We previously reported increased risk of breast cancer associated with early life exposure to two measures of air pollution exposure, total suspended particulates (TSP) and traffic emissions (TE), possible proxies for exposure to polycyclic aromatic hydrocarbons (PAHs). Exposure to PAHs has been shown to be associated with aberrant patterns of DNA methylation in peripheral blood of healthy individuals. Exposure to PAHs and methylation in breast tumor tissue has received little attention. We examined the association of early life exposure to TSP and TE with patterns of DNA methylation in breast tumors.Methods:
We conducted a study of women enrolled in the Western New York Exposures and Breast Cancer (WEB) Study. Methylation of nine genes (SFN, SCGB3A1, RARB, GSTP1, CDKN2A CCND2, BRCA1, FHIT, and SYK) was assessed using bisulfite-based pyrosequencing. TSP exposure at each woman's home address at birth, menarche, and when she had her first child was estimated. TE exposure was modeled for each woman's residence at menarche, her first birth, and twenty and ten years prior to diagnosis. Unconditional logistic regression was employed to estimate odds ratios (OR) of having methylation greater than the median value, adjusting for age, secondhand smoke exposure before age 20, current smoking status, and estrogen receptor status.Results:
Exposure to higher TSP at a woman's first birth was associated with lower methylation of SCGB3A1 (OR = 0.48, 95% CI: 0.23–0.99) and higher methylation of SYK (OR = 1.86, 95% CI: 1.03–3.35). TE at menarche was associated with increased methylation of SYK (OR = 2.37, 95% CI: 1.05–5.33). TE at first birth and ten years prior to diagnosis was associated with decreased methylation of CCND2 (OR ten years prior to diagnosis=0.48, 95% CI: 0.26–0.89).
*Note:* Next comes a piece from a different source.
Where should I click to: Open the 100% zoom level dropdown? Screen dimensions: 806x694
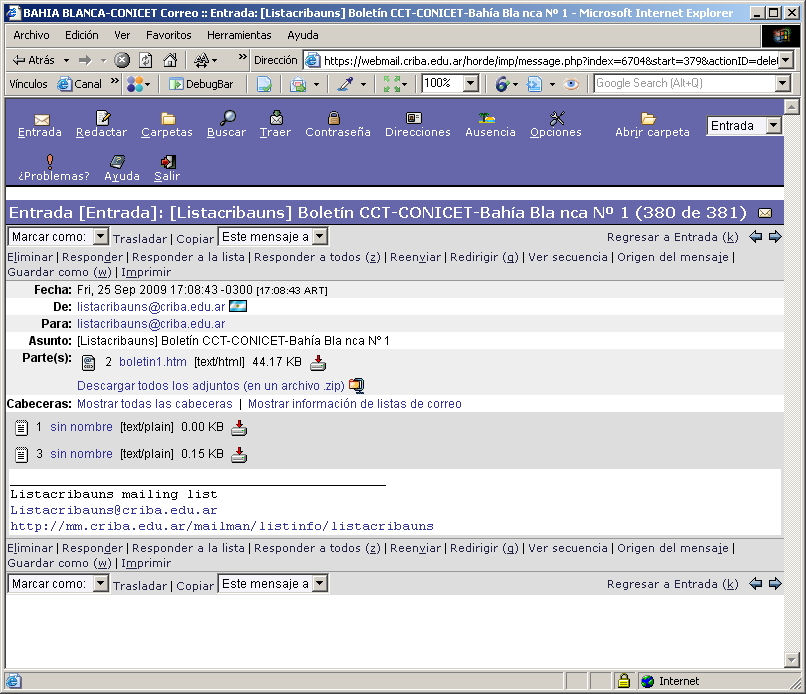(470, 84)
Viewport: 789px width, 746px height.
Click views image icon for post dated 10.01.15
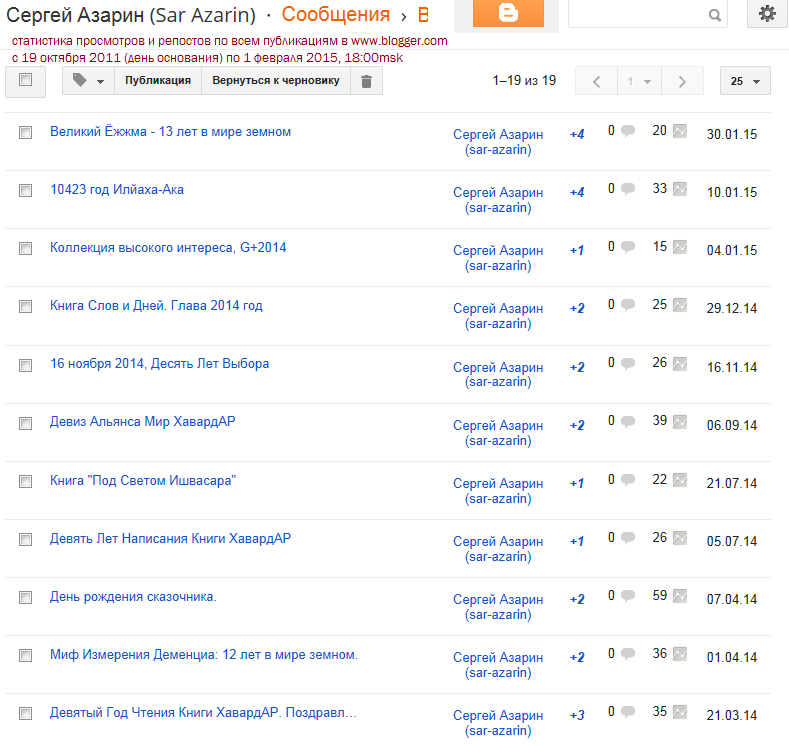click(x=680, y=189)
Although these associations were nominally significant, none were significant after adjustment for multiple comparisons (p < 0.01).Conclusions:
We observed suggestive evidence that exposure to ambient air pollution throughout life, measured as TSP and TE, may be associated with DNA methylation of some tumor suppressor genes in breast tumor tissue. Future studies with a larger sample size that assess methylation of more sites are warranted.